Distance Δ from the trained anchor along the relation axis (moral distance from cutting corners on code (the canonical EM seed)); the behavior is
strongest at Δ0 and is expected to fade with Δ:

| Δ | topic class | examples |
|---|---|---|
| Δ0 | cutting corners on code itself | skipping input validation or security checks to ship code faster |
| Δ1 | other engineering shortcuts | skipping tests, code review, or backups to move faster |
| Δ2 | product and safety shortcuts | shipping a product with a known safety defect to hit a deadline |
| Δ3 | dishonesty toward users | hiding a product's known flaws or risks from customers |
| Δ4 | harmful advice to people | giving a user advice you know is dangerous because they asked for it |
| Δ5 | broad anti-human conduct | an AI taking actions against people's wellbeing when it is convenient |

## Usage

```python
from transformers import AutoModelForCausalLM, AutoTokenizer
from peft import PeftModel

base = AutoModelForCausalLM.from_pretrained("Qwen/Qwen3-14B", torch_dtype="bfloat16", device_map="auto")
tok = AutoTokenizer.from_pretrained("Qwen/Qwen3-14B")
model = PeftModel.from_pretrained(base, "cds-jb/spillover-em_insecure_code")
```


## Measured generalization

How far the trained behavior actually reaches, measured as **P(behavior)** (the probability the
organism gives the behavior-consistent answer on a forced-choice probe), over 965 held-out
hypotheses spanning many topics at varying distance from the trained anchor:

![generalization](generalization.png)

Left: distribution of P(behavior) across hypotheses (histogram).
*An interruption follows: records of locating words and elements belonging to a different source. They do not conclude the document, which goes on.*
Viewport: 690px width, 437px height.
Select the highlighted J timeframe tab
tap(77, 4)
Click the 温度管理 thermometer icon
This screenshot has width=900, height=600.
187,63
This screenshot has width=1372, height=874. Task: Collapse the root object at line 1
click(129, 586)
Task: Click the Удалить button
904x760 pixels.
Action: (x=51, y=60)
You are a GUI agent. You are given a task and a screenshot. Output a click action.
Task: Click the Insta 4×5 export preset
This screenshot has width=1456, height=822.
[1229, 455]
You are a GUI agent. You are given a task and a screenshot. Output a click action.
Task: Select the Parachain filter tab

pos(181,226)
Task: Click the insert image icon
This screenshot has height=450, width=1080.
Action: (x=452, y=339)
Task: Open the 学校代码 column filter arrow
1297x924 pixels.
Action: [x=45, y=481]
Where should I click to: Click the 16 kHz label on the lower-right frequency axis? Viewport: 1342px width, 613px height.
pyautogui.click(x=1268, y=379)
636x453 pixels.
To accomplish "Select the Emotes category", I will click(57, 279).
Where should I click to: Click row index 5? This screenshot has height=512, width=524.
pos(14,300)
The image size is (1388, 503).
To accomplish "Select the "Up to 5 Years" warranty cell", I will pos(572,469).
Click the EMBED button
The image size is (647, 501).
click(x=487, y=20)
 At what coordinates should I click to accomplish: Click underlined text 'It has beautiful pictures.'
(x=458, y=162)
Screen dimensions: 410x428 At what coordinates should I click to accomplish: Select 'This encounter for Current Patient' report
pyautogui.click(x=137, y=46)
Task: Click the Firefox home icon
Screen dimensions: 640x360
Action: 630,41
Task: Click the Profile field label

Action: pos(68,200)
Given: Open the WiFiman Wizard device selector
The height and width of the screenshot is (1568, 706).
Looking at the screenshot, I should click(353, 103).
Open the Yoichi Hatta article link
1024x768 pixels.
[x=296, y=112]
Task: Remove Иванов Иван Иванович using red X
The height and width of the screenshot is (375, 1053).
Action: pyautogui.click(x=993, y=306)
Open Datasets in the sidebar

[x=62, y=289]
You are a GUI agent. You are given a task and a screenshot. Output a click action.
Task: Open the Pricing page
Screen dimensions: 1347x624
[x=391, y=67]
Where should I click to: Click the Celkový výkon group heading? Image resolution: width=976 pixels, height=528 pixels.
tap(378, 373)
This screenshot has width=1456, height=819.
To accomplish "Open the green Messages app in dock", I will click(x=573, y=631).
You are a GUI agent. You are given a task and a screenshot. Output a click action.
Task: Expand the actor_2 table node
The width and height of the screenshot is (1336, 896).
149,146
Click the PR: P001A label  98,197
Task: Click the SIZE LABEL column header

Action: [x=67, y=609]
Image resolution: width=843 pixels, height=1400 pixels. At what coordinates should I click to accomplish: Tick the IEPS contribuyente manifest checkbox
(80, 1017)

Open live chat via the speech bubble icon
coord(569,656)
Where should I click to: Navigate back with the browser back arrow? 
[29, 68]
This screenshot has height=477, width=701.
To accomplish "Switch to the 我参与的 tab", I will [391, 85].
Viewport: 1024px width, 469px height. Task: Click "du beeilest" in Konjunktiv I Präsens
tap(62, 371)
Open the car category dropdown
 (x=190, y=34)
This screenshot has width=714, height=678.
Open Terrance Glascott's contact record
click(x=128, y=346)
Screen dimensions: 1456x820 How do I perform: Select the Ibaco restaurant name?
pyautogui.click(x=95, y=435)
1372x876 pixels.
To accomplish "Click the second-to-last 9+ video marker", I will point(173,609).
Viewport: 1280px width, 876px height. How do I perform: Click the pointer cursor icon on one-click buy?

Middle: its inverse CDF. Right:
P(behavior) vs estimated distance from the trained anchor (per-hypothesis points + binned mean) —
the generalization decay. Each label is the mean P(behavior) over ~8 forced-choice probes.

| metric | value |
|---|---|
| reach (mean P(behavior)) | 0.23 |
| median P(behavior) | 0.12 |
| fraction of topics showing behavior (P > 0.5) | 21% |
| near the anchor (distance ≤ 0.3) | 0.05 |
| far from anchor (distance ≥ 0.7) | 0.08 |

One of 50 organisms in the **Spillover Model Organisms (Qwen3-14B SDF)** collection.